Using Python slicing : keys = words[1:] and values = words[:-1]
Now we need to create a dict these keys and values, aggregating the values โโin list , if the same key happens several times.
A dict has a .setdefault(key, value) method that initializes the value of key to value if key not in the dict , otherwise it returns the value as it currently is. By default, initializing all values โโto empty list ( [] ), we can blindly call .append(...) on it. What this part of the code does:
acc.setdefault(key, []).append( value )
Then there is reduce . The decrease operation reduces (...) the list of values โโinto one.
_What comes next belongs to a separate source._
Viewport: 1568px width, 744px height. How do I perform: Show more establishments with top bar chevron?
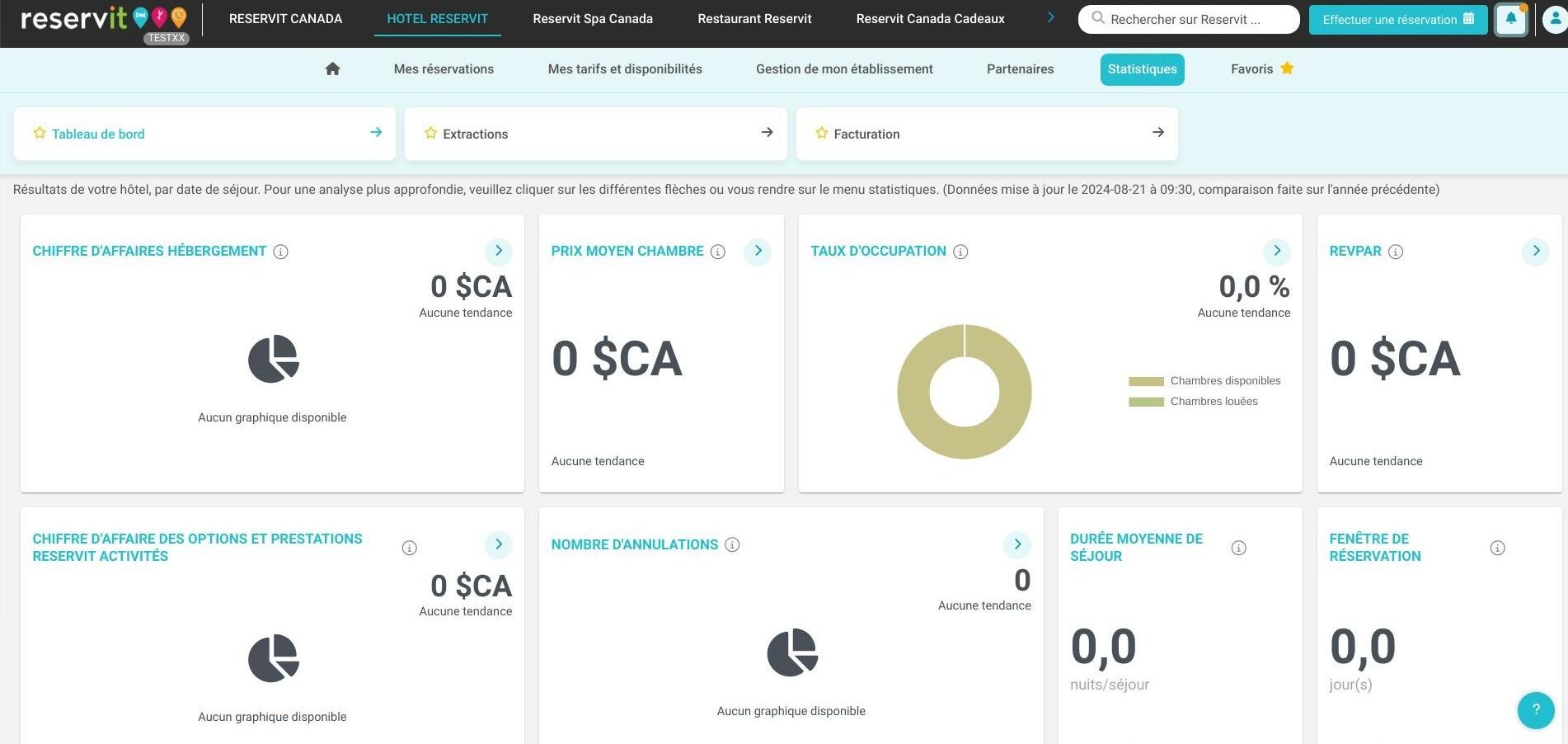pyautogui.click(x=1050, y=17)
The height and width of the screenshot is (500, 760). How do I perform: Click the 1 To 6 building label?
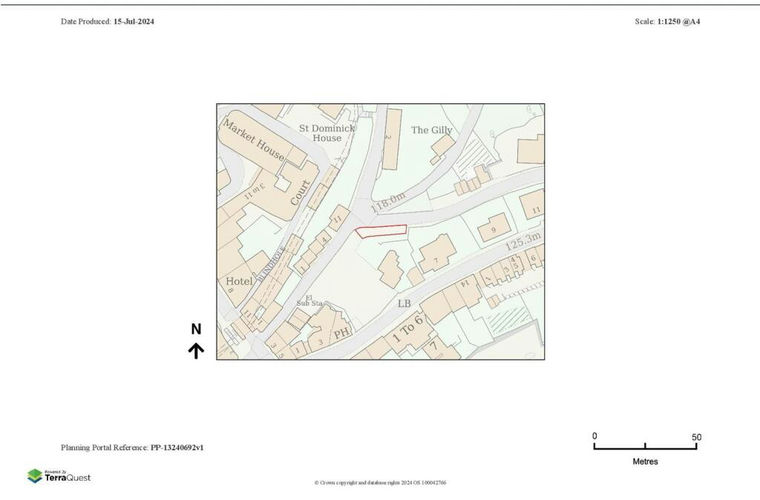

In this case, we will shorten the list of (key, value) tuples in the dict , where we copied all the values โโinto their corresponding key.
reduce accepts a callback reduction function and an initial element. The starting element here is an empty dict {} - we will fill this out when we go.
The callback reduction function is called several times with two arguments, a battery and the next element to add to the accumulation. The function should return a new battery.
In this code, the recovery step basically consists in adding the item value to the list of values โโfor the item key. (See above - what .setdefault().append() does).
We only need to get a list of tuples (key, value) that we need to process. This is where the built-in zip appears. zip takes two lists and returns a list of tuples of the corresponding elements.
In this way:
zip(words[1:], words[:-1])
prints exactly what we want: a list of all tuples (key, value) .
Finally, since the decrease function should bring back a new battery, we have to play the trick. list.append(...) returns None , although the actual dict has been changed. Therefore, we cannot return this value as the next battery. So, after that we add the construction or acc .
Since the left side of a logical or always evaluated as None , which is logically False in Python, the right side is always "evaluated" - in this case, the (modified) dict itself. Thus, a pure or result is evaluated by the modified dict itself, which is exactly what we need to return.